Non-geostationary satellites will dominate the supply of satellite capacity over the next decade but will only contribute one sixth of satellite communications revenue, raising questions over the profitability of non-GEO initiatives, according to Northern Sky Research (NSR).
According to NSR’s Global Satellite Capacity Supply & Demand, 15th edition report, Non-GEO satellite annual capacity revenues will increase dramatically to US$4 billion by 2027.
Non-GEO satellites offer attributes including low latency, full mesh connectivity, or high-bandwidth per terminal, and will be key to unlocking new greenfield markets.
However, said NSR, capital expenditure on projects is considerable, and new revenue drivers might not be enough to pay back initial investments. Consequently, there is a risk of price disruption for the entire industry if these new players dump capacity to poach customers from legacy businesses, the research group warns.
Non-GEO satellite initiatives are expected to add over 25Tbps of capacity over the next decade, according to NSR.

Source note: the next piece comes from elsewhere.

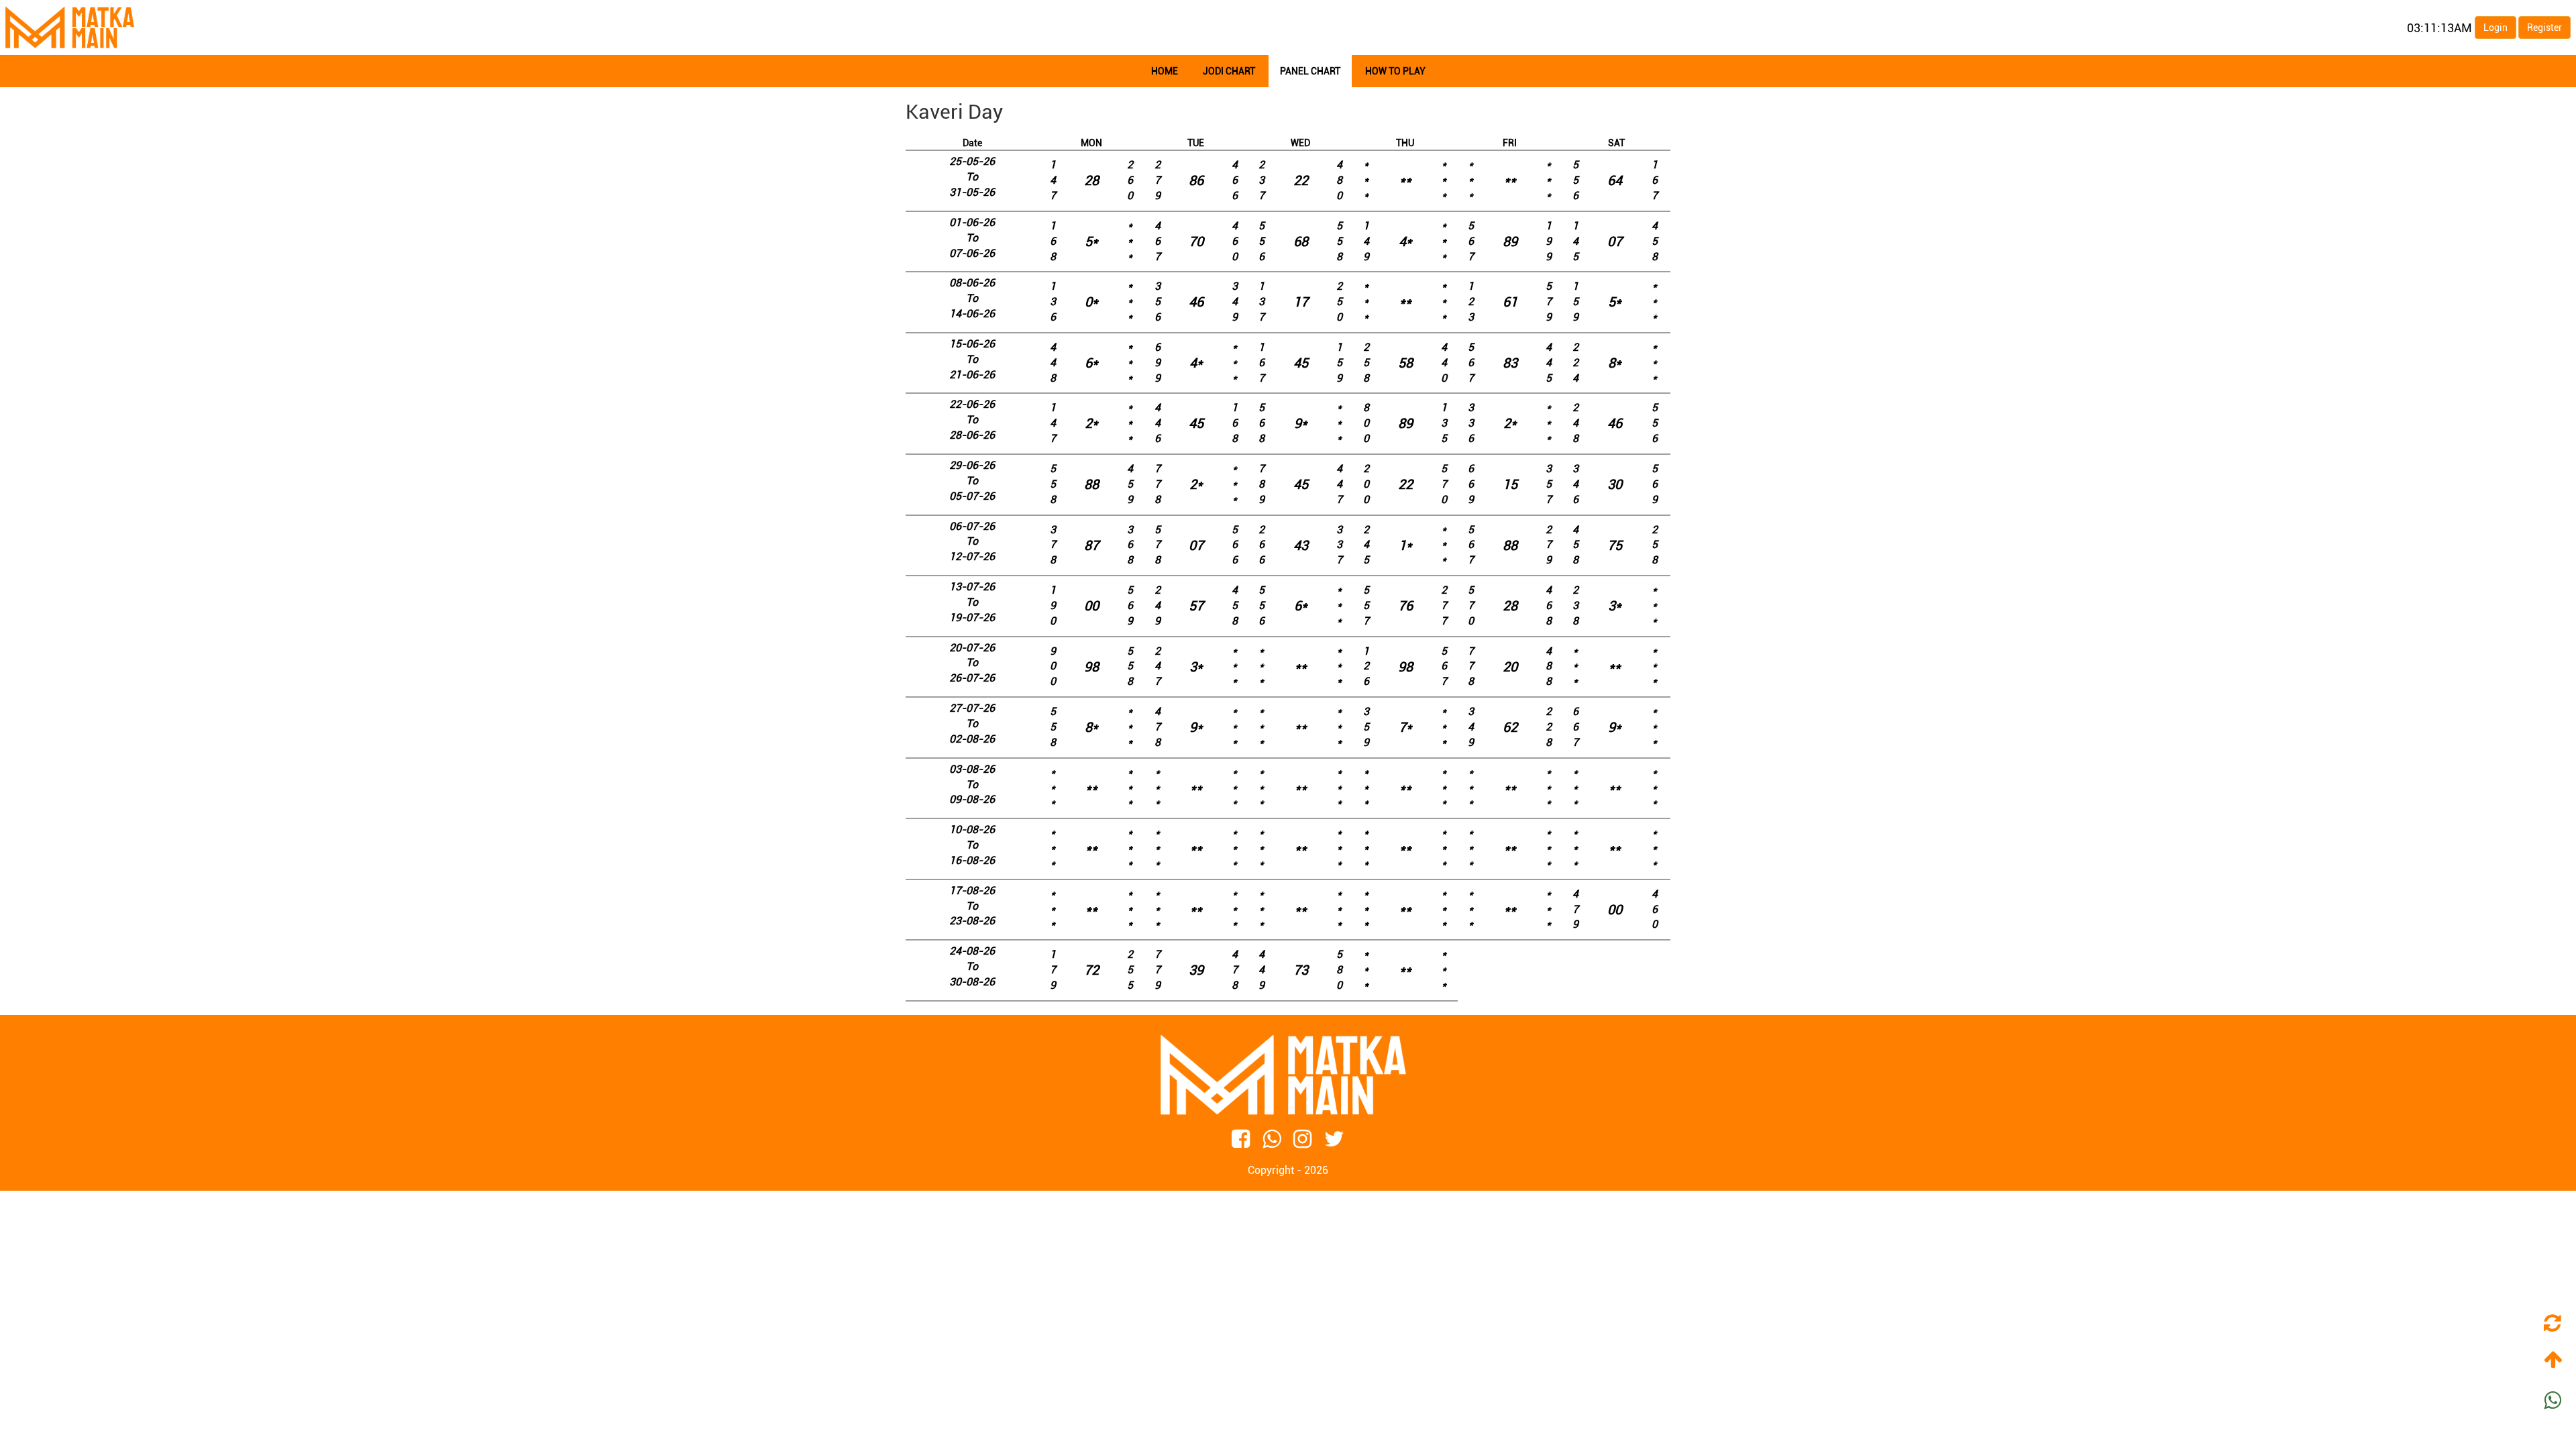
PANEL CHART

“According to their schedule, LEOs need to start offering concrete examples of progress, but results are still mixed,” said Lluc Palerm, NSR senior analyst and report author.

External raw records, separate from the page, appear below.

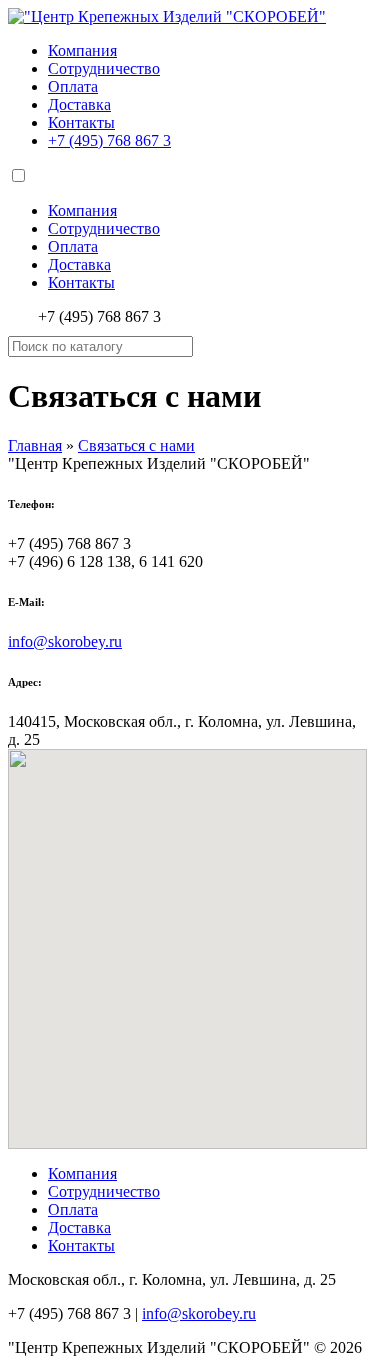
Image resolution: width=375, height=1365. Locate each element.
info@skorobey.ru (65, 641)
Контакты (81, 122)
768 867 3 (109, 140)
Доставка (79, 104)
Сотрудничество (104, 68)
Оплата (73, 86)
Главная (35, 445)
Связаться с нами (136, 445)
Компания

“Funding is still far from resolved and even the ones that have already attracted billions in investment still do not have a clear path to service. Delays and cost overruns plague many programmes. Regulatory challenges are coming to light with first denials of access to key markets. Technology wise, there are still many questions to answer, beginning with user terminals. On the other side, progress continues in the form of testing satellites, new rounds of funding and establishment of baseband networks.”